Saved entries —
::::

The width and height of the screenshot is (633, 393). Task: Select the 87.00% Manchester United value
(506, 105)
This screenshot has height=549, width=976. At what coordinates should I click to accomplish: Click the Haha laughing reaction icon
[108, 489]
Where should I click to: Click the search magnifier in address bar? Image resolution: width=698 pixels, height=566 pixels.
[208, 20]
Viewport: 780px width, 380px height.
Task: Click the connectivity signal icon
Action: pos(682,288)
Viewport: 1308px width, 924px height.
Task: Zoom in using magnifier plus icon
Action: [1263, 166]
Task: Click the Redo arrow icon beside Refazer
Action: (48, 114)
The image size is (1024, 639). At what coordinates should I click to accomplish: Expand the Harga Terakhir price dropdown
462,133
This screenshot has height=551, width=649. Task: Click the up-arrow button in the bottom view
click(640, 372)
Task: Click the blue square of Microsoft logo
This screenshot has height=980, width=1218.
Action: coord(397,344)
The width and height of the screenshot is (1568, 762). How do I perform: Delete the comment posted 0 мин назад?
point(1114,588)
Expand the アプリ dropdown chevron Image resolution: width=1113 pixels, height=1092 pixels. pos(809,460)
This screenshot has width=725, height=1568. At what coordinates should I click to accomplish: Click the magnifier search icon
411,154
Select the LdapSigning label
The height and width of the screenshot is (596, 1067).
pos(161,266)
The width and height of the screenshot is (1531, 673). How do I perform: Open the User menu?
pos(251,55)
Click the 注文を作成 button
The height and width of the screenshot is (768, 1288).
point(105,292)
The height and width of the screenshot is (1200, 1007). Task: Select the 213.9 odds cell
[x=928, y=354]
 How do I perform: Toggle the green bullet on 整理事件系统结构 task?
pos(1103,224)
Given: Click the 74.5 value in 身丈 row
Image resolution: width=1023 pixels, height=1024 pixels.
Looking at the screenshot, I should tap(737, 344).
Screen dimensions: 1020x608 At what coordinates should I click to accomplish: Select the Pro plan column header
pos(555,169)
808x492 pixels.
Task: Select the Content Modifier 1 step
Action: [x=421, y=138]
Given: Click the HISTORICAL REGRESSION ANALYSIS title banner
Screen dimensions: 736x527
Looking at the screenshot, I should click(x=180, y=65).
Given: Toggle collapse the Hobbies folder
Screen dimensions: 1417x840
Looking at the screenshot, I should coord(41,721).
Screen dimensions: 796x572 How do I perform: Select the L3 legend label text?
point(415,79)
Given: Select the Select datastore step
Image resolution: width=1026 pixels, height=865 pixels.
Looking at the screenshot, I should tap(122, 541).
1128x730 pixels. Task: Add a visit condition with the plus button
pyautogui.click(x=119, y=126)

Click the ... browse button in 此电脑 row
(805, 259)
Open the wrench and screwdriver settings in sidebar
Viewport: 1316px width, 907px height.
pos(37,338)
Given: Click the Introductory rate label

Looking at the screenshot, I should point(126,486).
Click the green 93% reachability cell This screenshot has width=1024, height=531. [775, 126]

::::

Exercise goal —
Render every line of the entries above as a Markdown table with two columns, Row and Entry line, numbering the rows in order and omitting blank lines.

Full solution —
| Row | Entry line |
|---|---|
| 1 | The width and height of the screenshot is (633, 393). Task: Select the 87.00% Manchester United value |
| 2 | (506, 105) |
| 3 | This screenshot has height=549, width=976. At what coordinates should I click to accomplish: Click the Haha laughing reaction icon |
| 4 | [108, 489] |
| 5 | Where should I click to: Click the search magnifier in address bar? Image resolution: width=698 pixels, height=566 pixels. |
| 6 | [208, 20] |
| 7 | Viewport: 780px width, 380px height. |
| 8 | Task: Click the connectivity signal icon |
| 9 | Action: pos(682,288) |
| 10 | Viewport: 1308px width, 924px height. |
| 11 | Task: Zoom in using magnifier plus icon |
| 12 | Action: [1263, 166] |
| 13 | Task: Click the Redo arrow icon beside Refazer |
| 14 | Action: (48, 114) |
| 15 | The image size is (1024, 639). At what coordinates should I click to accomplish: Expand the Harga Terakhir price dropdown |
| 16 | 462,133 |
| 17 | This screenshot has height=551, width=649. Task: Click the up-arrow button in the bottom view |
| 18 | click(640, 372) |
| 19 | Task: Click the blue square of Microsoft logo |
| 20 | This screenshot has height=980, width=1218. |
| 21 | Action: coord(397,344) |
| 22 | The width and height of the screenshot is (1568, 762). How do I perform: Delete the comment posted 0 мин назад? |
| 23 | point(1114,588) |
| 24 | Expand the アプリ dropdown chevron Image resolution: width=1113 pixels, height=1092 pixels. pos(809,460) |
| 25 | This screenshot has width=725, height=1568. At what coordinates should I click to accomplish: Click the magnifier search icon |
| 26 | 411,154 |
| 27 | Select the LdapSigning label |
| 28 | The height and width of the screenshot is (596, 1067). |
| 29 | pos(161,266) |
| 30 | The width and height of the screenshot is (1531, 673). How do I perform: Open the User menu? |
| 31 | pos(251,55) |
| 32 | Click the 注文を作成 button |
| 33 | The height and width of the screenshot is (768, 1288). |
| 34 | point(105,292) |
| 35 | The height and width of the screenshot is (1200, 1007). Task: Select the 213.9 odds cell |
| 36 | [x=928, y=354] |
| 37 |  How do I perform: Toggle the green bullet on 整理事件系统结构 task? |
| 38 | pos(1103,224) |
| 39 | Given: Click the 74.5 value in 身丈 row |
| 40 | Image resolution: width=1023 pixels, height=1024 pixels. |
| 41 | Looking at the screenshot, I should tap(737, 344). |
| 42 | Screen dimensions: 1020x608 At what coordinates should I click to accomplish: Select the Pro plan column header |
| 43 | pos(555,169) |
| 44 | 808x492 pixels. |
| 45 | Task: Select the Content Modifier 1 step |
| 46 | Action: [x=421, y=138] |
| 47 | Given: Click the HISTORICAL REGRESSION ANALYSIS title banner |
| 48 | Screen dimensions: 736x527 |
| 49 | Looking at the screenshot, I should click(x=180, y=65). |
| 50 | Given: Toggle collapse the Hobbies folder |
| 51 | Screen dimensions: 1417x840 |
| 52 | Looking at the screenshot, I should coord(41,721). |
| 53 | Screen dimensions: 796x572 How do I perform: Select the L3 legend label text? |
| 54 | point(415,79) |
| 55 | Given: Select the Select datastore step |
| 56 | Image resolution: width=1026 pixels, height=865 pixels. |
| 57 | Looking at the screenshot, I should tap(122, 541). |
| 58 | 1128x730 pixels. Task: Add a visit condition with the plus button |
| 59 | pyautogui.click(x=119, y=126) |
| 60 | Click the ... browse button in 此电脑 row |
| 61 | (805, 259) |
| 62 | Open the wrench and screwdriver settings in sidebar |
| 63 | Viewport: 1316px width, 907px height. |
| 64 | pos(37,338) |
| 65 | Given: Click the Introductory rate label |
| 66 | Looking at the screenshot, I should point(126,486). |
| 67 | Click the green 93% reachability cell This screenshot has width=1024, height=531. [775, 126] |